A lot of the things he brings up as issues - that you'd eventually forget everything - honestly sound like advantages. Endless neuroplasticity, for one thing. (Plus you'd be able to play Mass Effect for the first time multiple times.)
We have an enormous universe to explore. Without negligible senescence, most of us will never get to see almost any of it; and even with it, the expansion of the universe will constantly carry away parts. How the hell does one get bored when faced with something like that?
Upvote comments like this https://www.youtube.com/watch?v=t7huIVy7YY4&lc=UgzsrdTLmlHFijRKu654AaABAg
That is because they are starting to get older and realize they are mortal.
My grandma's book club talks about longevity more than this ghostsub. Boooo!

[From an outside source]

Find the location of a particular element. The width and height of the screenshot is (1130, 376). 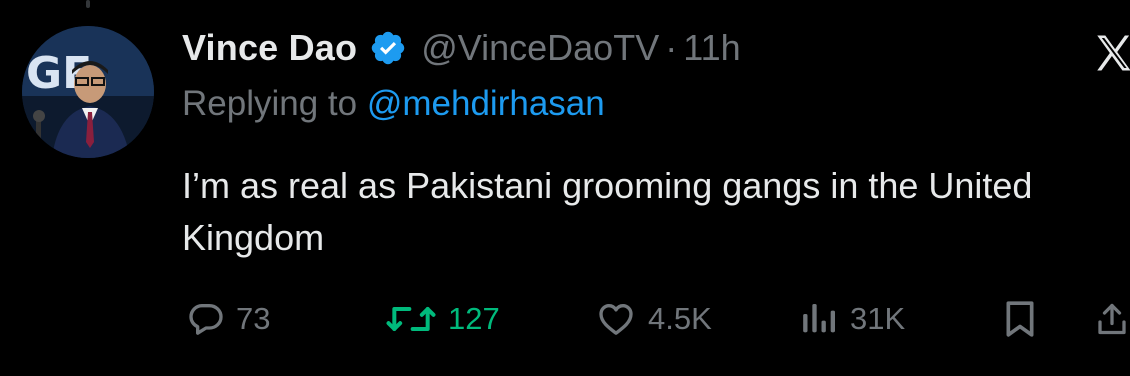

replying-prefix: Replying to is located at coordinates (270, 104).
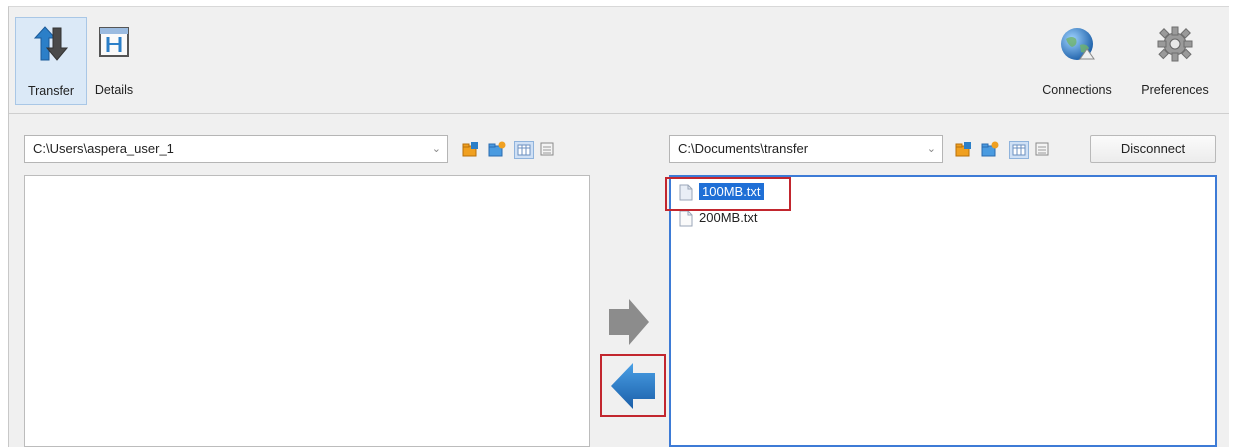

For one thing, the saying that you’d die after 9000 years on average is completely useless because it assumes the statistics will be the same in 9000 years, let alone our bodies. By that time our bodies would mostly be made up of prosthetics, we would be much less vulnerable to physical trauma. Also, the cars (if that Is still a thing by then) would be much safer making the risk even lower of dying. (We could engineer an environment that is completely harmless to us, just like we are already trying to do, in Sweden a mere 300 people die in car crashes per year, and that is with our fragile bodies of today)

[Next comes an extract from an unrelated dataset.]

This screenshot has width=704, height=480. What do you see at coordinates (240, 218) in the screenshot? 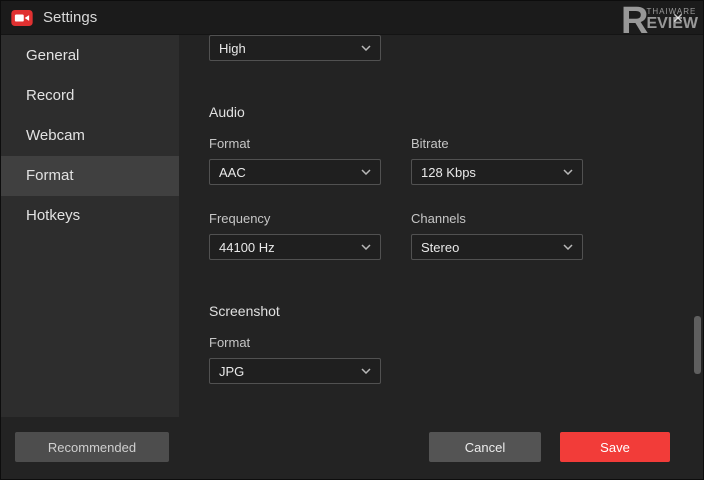
I see `audio-frequency-label: Frequency` at bounding box center [240, 218].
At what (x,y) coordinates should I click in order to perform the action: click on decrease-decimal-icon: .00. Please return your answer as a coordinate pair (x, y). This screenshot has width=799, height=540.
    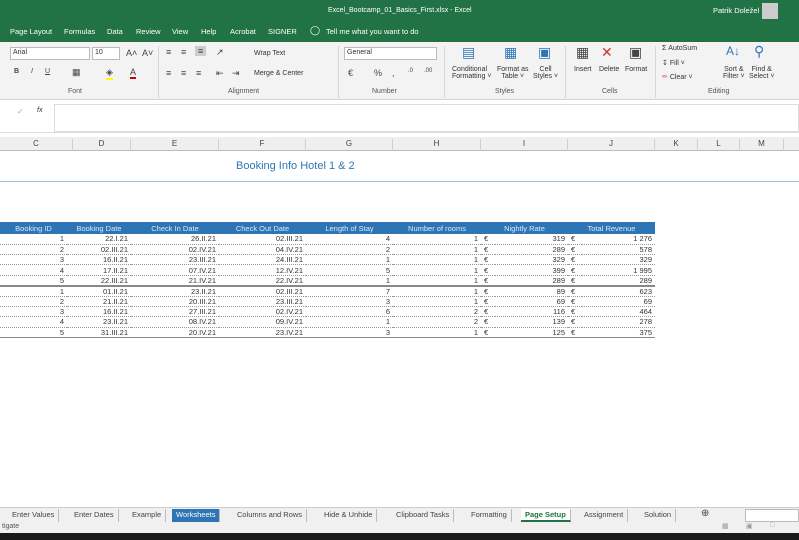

Also, if we had biological immortality that would greatly alter the way we think of risk and the risks we take on a daily basis, you would theoretically have an infinite potential and who would risk losing such a thing? I know for sure that I would stay in my home forever, unless I can confirm with 100 percent certainty that my life is not at risk. Why would I bother going outside when I can stay in a virtual reality instead? All I could ever hope to do I can do with a computer.
The argument that it would be hard to share the supposed fruits of immortality with loved ones isn’t exactly an argument, there are plenty of people who’d go on living anyway with no guilt whatsoever, why would they feel guilty about such a trivial thing? And again, that’s assuming we think the same as we do today which I doubt would be the case.

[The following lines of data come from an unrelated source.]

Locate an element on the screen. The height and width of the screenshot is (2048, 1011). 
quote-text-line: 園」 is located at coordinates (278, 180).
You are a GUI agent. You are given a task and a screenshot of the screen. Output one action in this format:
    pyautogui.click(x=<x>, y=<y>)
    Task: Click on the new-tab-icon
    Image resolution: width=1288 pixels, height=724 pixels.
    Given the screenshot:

Basically, he argues from the point of today how it would be in 9000 years, and about the limited storage thing we might have infinite knowledge through the use of servers that store it for us, meaning we don’t hold the information in our own brain at all times but can tap into a server if we need it. This way we have “infinite” storage. About the “extreme boredom” all I have to say is, we don’t know that.
Fictional immortality does not equal life extension. Fictional immortality does not belong in a youtube video about science. Life extension would greatly help mankind. It's pointless to talk about fictional immortality.